Fire-ravaged Poile Zedek assessing damage
Weeks after a devastating fire gutted Congregation Poile Zedek in New Brunswick, members are still assessing damage and have been welcomed to worship together in other locations.
Poile Zedek executive director Robert Dorfman said the synagogue, which has a large number of immigrants from the former Soviet Union, is holding Shabbat services at Congregation Ahavas Achim in Highland Park and daily minyanim at Rutgers Chabad.
During the Oct. 23 fire, the caretaker was the only person in the building; he escaped uninjured.
The 114-year-old Orthodox congregation built the destroyed synagogue in 1923. It was listed on the National Register of Historic Places in 1995.
“The community has been wonderful,” said Dorfman. “Ahavas Achim has been kind enough to make provisions to give us our own room so that we may all daven together as a hevruta.” He added that he and his fellow congregants “are forever grateful to Rabbis Mendy Carlebach and Baruch Goodman at Chabad.”
Although the shul lost nine Torah scrolls — Rabbi Abraham Mykoff was able to run into the burning building and save one — and numerous other ritual items, including prayer books, tallitot, and tefillin, were destroyed, “miraculously,” said Dorfman, some of its Russian-Hebrew prayer books survived the blaze.
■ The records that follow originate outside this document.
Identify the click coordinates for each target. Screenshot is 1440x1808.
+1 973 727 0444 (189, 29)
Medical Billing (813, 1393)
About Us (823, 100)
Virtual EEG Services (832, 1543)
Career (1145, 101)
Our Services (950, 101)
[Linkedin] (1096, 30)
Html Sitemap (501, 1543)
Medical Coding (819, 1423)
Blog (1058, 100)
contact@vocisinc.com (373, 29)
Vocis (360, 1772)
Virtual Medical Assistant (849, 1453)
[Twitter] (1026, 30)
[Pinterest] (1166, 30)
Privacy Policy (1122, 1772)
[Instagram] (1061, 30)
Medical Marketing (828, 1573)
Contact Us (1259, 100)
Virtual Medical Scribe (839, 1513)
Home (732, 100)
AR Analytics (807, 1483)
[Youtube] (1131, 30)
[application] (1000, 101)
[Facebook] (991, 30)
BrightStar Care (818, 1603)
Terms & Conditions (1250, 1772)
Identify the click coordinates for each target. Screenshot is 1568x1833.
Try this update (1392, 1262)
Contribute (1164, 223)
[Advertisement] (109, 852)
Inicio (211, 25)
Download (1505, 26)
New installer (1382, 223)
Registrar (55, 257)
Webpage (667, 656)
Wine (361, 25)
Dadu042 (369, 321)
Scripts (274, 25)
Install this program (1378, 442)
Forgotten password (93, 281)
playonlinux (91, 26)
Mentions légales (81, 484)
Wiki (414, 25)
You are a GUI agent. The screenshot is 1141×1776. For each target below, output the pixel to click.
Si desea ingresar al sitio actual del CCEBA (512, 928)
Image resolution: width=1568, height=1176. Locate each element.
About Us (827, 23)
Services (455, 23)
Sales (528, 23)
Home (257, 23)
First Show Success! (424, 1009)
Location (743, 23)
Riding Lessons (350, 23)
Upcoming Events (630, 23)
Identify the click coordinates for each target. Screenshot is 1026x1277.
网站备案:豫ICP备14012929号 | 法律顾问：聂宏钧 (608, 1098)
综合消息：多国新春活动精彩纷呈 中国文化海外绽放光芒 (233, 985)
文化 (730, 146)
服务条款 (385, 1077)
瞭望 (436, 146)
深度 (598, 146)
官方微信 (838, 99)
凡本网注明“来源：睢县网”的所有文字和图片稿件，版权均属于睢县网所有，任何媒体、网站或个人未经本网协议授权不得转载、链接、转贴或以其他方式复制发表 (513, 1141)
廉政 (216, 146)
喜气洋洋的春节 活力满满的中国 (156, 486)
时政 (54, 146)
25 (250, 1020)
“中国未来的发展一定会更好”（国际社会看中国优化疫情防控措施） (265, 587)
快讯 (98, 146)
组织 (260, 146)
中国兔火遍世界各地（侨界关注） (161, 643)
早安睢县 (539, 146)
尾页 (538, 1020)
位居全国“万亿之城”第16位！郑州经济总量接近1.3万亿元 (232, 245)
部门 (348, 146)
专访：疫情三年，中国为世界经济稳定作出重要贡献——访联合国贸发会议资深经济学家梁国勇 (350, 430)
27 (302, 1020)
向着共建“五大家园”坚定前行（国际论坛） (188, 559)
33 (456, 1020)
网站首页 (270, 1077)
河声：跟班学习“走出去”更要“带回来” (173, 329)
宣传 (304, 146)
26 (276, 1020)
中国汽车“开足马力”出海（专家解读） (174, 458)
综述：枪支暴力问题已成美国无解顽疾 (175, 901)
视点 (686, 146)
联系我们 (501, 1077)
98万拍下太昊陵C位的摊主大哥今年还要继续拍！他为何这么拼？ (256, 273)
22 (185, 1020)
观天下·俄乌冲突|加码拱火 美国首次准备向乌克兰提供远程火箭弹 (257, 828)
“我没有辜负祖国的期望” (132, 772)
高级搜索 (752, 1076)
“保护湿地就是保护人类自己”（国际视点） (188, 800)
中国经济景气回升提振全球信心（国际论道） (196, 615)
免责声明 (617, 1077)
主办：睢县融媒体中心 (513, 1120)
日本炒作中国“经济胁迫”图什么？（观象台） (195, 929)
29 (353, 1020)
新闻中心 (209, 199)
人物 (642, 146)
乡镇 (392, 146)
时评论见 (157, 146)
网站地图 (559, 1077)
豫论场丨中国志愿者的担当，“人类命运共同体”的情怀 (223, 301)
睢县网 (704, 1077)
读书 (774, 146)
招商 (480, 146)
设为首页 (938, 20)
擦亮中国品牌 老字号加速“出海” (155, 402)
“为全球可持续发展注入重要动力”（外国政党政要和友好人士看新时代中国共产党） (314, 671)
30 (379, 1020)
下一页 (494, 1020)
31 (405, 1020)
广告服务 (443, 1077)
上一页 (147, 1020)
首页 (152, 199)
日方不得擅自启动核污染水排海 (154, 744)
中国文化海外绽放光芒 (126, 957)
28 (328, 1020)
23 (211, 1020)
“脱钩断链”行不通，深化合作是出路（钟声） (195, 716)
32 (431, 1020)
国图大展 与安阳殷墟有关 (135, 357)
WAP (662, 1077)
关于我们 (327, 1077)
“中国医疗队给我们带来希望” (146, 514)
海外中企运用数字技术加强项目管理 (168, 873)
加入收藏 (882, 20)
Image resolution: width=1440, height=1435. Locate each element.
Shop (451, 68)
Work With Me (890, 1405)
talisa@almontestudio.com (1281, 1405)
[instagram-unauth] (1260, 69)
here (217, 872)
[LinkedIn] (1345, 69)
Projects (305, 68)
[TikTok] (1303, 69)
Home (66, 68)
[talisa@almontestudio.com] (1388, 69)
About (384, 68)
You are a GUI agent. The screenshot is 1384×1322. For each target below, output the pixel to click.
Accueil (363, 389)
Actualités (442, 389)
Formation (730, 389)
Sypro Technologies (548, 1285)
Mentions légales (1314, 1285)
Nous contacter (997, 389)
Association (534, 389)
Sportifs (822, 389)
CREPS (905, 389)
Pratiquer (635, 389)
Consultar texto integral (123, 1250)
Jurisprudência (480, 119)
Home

Chabad has provided replacement tefillin for those lost in the fire.
“We’ve received an incredible number of offers to donate prayer books and other religious articles, but we have not begun to even look at the offers because we have nowhere to put them,” said Dorfman.
He also praised investigators from the Middlesex County Prosecutor’s Office and other law enforcement agencies for their concern and dedication and for keeping congregation leaders abreast of the ongoing investigation. While the cause of the fire had not been determined as of Nov. 13, the processor’s office believes it was accidental.
Dorfman said nothing was being disturbed inside Poile Zedek as investigators continued to sift through the debris. But on Sunday, Nov. 22, Misaskim, a Brooklyn-based volunteer organization, will come in and bury destroyed holy items, in accordance with Jewish law, in a geniza in the congregation’s cemetery. Dorfman said a ceremony will be held in front of the burned-out shul on Neilson Street before proceeding with the items to the Joyce Kilmer Avenue cemetery.
While no damage assessment has yet been made, Dorfman said it will take “many, many millions of dollars” to rebuild Poile Zedek.